Frequently Asked Questions (FAQ)
- How accurate is the "What YC Is Really Betting On?" dataset?
Data is sourced from YC’s public Algolia API and founder bios, covering 793 companies and 1,625 founders across 5 batches. AI/vertical classifications use automated NLP with manual spot-checks for validity. - Which YC partner invests most in AI infrastructure startups?
Diana Hu over-indexes in AI Infrastructure (+9.5pp) and DevTools (+10.8pp), with 41.9% of her founders being ex-FAANG. - Are most YC AI companies just thin wrappers?
No. Only 15.2% are classified as wrappers, while 51.6% are Applied AI and 21.8% are Deep Tech. Wrappers declined from 17.1% to 12.9% across batches. - What industries are least crowded for YC startups?
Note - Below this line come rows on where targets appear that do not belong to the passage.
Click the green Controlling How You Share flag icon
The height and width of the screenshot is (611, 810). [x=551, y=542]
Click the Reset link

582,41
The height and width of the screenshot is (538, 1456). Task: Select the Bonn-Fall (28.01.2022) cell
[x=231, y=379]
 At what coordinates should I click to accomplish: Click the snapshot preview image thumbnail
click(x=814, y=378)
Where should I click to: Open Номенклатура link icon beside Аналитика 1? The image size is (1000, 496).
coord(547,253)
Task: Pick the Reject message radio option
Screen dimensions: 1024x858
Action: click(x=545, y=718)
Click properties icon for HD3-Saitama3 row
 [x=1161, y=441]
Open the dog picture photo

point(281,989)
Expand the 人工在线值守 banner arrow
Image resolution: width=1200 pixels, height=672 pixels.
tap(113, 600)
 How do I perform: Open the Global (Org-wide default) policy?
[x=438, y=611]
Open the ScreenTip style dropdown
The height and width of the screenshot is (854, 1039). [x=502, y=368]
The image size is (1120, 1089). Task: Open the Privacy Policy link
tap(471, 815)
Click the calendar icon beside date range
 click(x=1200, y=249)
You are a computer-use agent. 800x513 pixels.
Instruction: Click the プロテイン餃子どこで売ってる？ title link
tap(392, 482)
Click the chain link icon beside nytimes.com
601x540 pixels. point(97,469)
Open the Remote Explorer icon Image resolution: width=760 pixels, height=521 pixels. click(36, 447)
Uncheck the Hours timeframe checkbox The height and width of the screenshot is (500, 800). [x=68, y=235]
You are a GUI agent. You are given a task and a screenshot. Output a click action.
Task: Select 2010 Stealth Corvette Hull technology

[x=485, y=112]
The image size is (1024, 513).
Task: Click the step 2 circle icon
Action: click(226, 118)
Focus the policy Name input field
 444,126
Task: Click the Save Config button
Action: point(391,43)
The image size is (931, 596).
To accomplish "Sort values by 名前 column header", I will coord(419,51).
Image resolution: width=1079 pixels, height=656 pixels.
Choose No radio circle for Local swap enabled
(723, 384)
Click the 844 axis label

Education has the lowest crowding score (1.6 near-competitors). Non-AI opportunities persist in regulated sectors like Aerospace/Defense. - Do solo founders get funded by YC?
Yes (114 solo founders), but duo teams have higher hiring rates (32% vs. solo’s 27.2%). Solo founders have lower FAANG (15.8%) and PhD (2.6%) representation.